• **DOCUMENT EXTRACT**:
The Administration for Community Living (ACL) has announced a virtual traumatic brain injury (TBI) stakeholder day planned for March 8, 2022, from 12:00 pm–4:30 pm. This free event will be held via webinar, and attendees will spend the afternoon talking about important issues around TBI services, supports, and systems.

Attendees will hear from brain injury survivors, family members, support networks, and state and federal representatives. This year’s sessions include Survivor Engagement Strategies, Domestic Violence and the Effect on Children, Effective Partnerships with Behavioral Health with a Focus on Suicide, and Effective Strategies for Using and Leveraging Data.

Individuals interested in participating should register here.

The Medicare Payment Advisory Committee (MedPAC) voted last week and unanimously recommended a five percent payment reduction for inpatient rehabilitation facilities (IRFs), skilled nursing facilities (SNFs), and home health agencies (HHAs). There was no additional feedback provided with this recommendation; however, additional information should be provided in their upcoming March 2022 report to Congress.

• **PROBLEMS TO WORK ON**:
#1 In the news brief, what payment reduction did MedPAC recommend, and for which providers?
#2 Carry on the news brief from its last sentence.

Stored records
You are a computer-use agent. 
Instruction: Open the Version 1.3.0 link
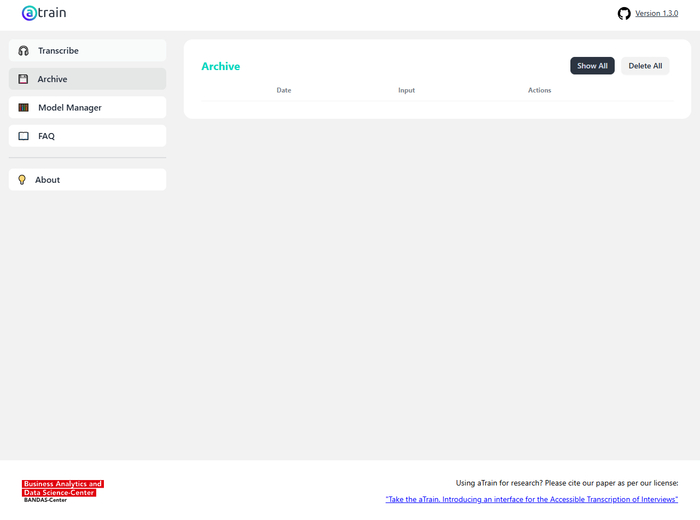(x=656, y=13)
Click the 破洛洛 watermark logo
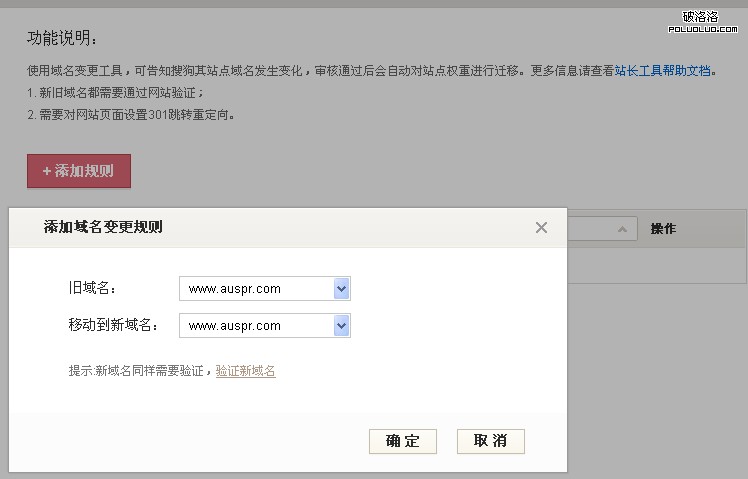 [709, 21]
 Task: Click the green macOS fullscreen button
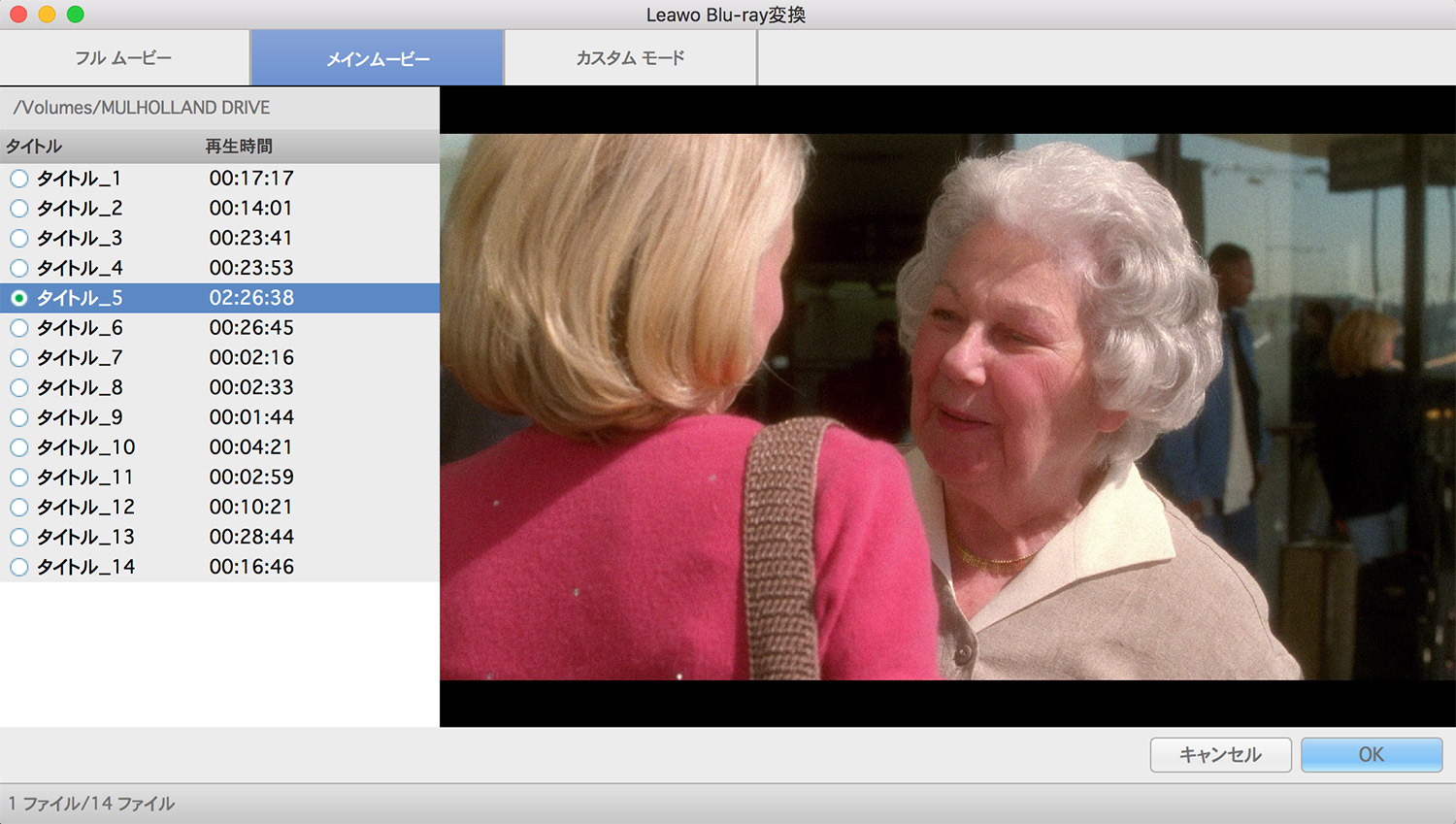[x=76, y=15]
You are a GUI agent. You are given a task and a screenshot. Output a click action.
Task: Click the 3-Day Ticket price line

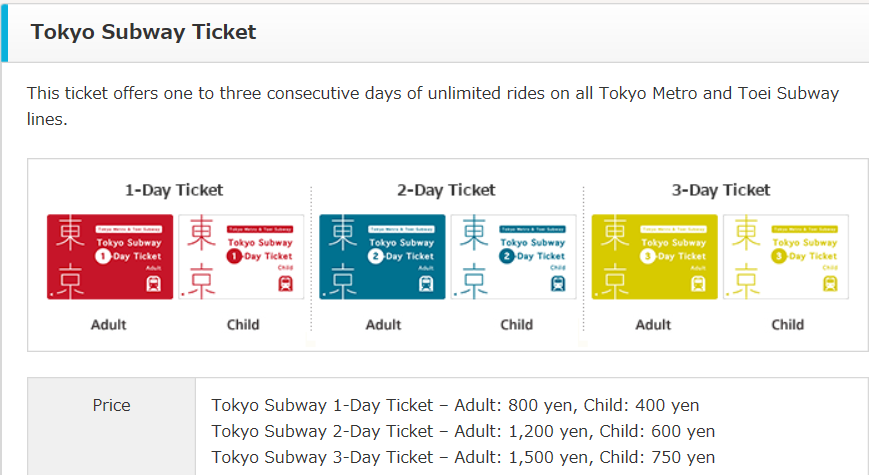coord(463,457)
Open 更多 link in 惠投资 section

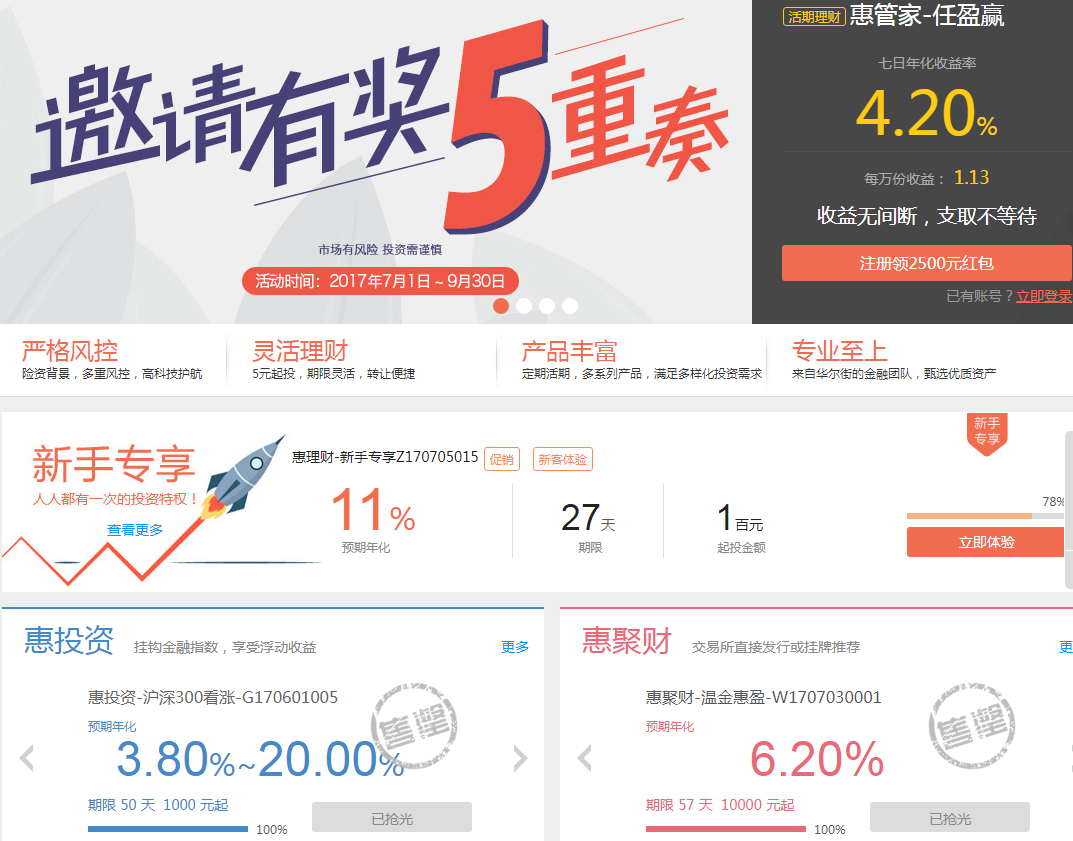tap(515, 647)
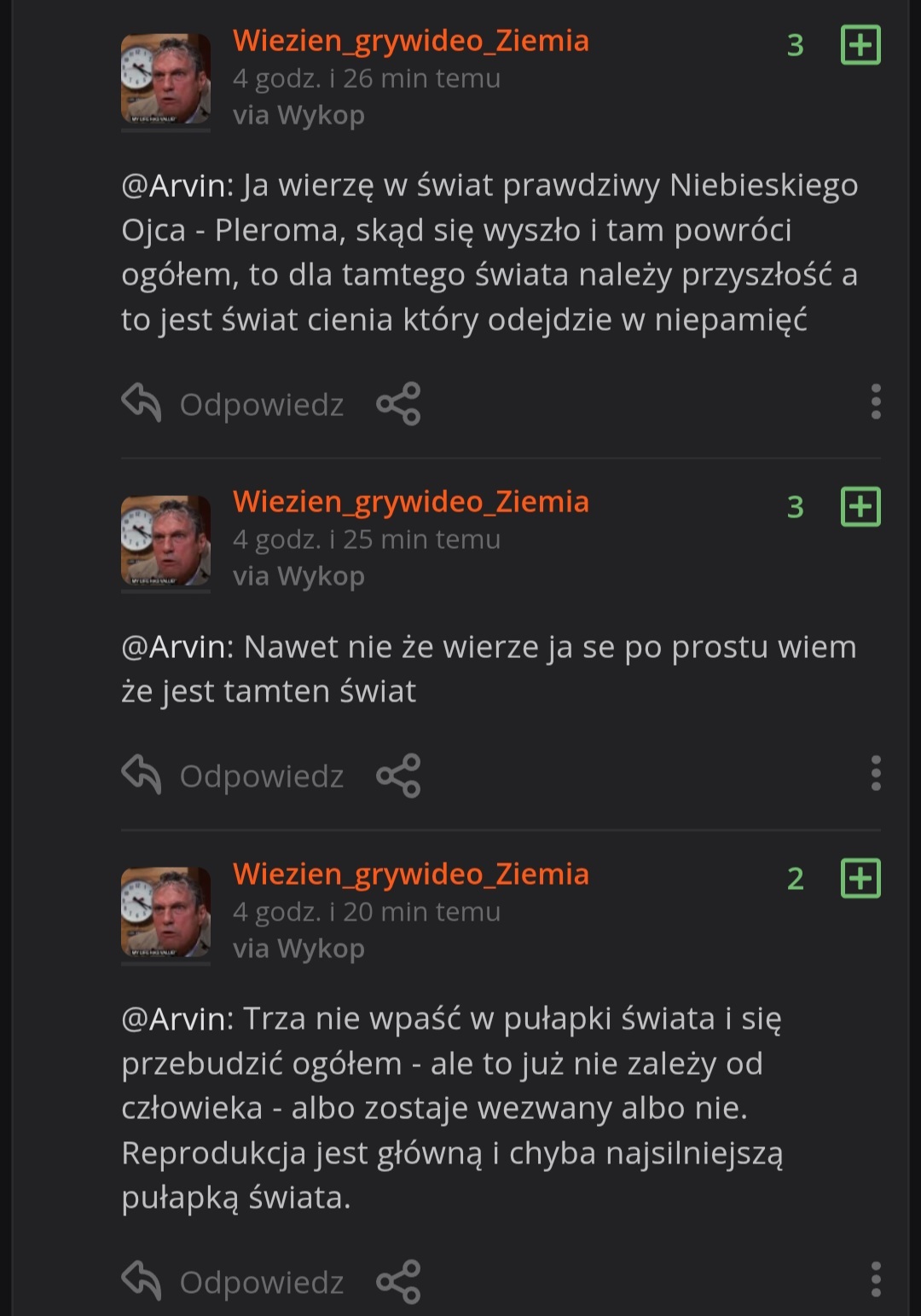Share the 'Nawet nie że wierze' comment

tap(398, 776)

• **ANSWERS FOR EACH ITEM**:
#1 A five percent payment reduction for inpatient rehabilitation facilities, skilled nursing facilities, and home health agencies.

#2
Also worth noting was that MedPAC discussed its mandated report related to designing a value incentive program (VIP) for post-acute care (PAC). This report is required under the Consolidated Appropriations Act of 2021, and this was the commission’s second session dedicated to development of the PAC VIP. The report is due to Congress by March 15, 2022. Due to the limited time to develop the report, MedPAC asserted it would not be making a formal recommendation in the March Report to Congress. Also during this session, MedPAC shared its plan to submit its separate report on a unified post-acute care payment prototype to Congress in 2023.

The next Managed Long-Term Services and Supports Subcommittee (MLTSS) meeting is scheduled for February 2, 2022, from 10:00 am–1:00 pm.

To participate in the meeting via webinar, please register by visiting here. The Office of Long-Term Living (OLTL) encourages those participating by webinar to register early. Registrants will then receive a confirmation email containing information about joining the meeting.

Dial-In Number:
1 (914) 614-3221
Access Code: 300-175-489

A national stakeholder call with the Centers for Medicare and Medicaid Services (CMS) Administrator Chiquita Brooks-LaSure and her leadership team has been scheduled for January 18, 2022, from 1:00 pm–1:45 pm. Agenda topics include:

  • The legacy of Dr. Martin Luther King;
  • CMS strategic vision and key 2021 accomplishments; and
  • 2022 goals.

To participate in the call, please register here.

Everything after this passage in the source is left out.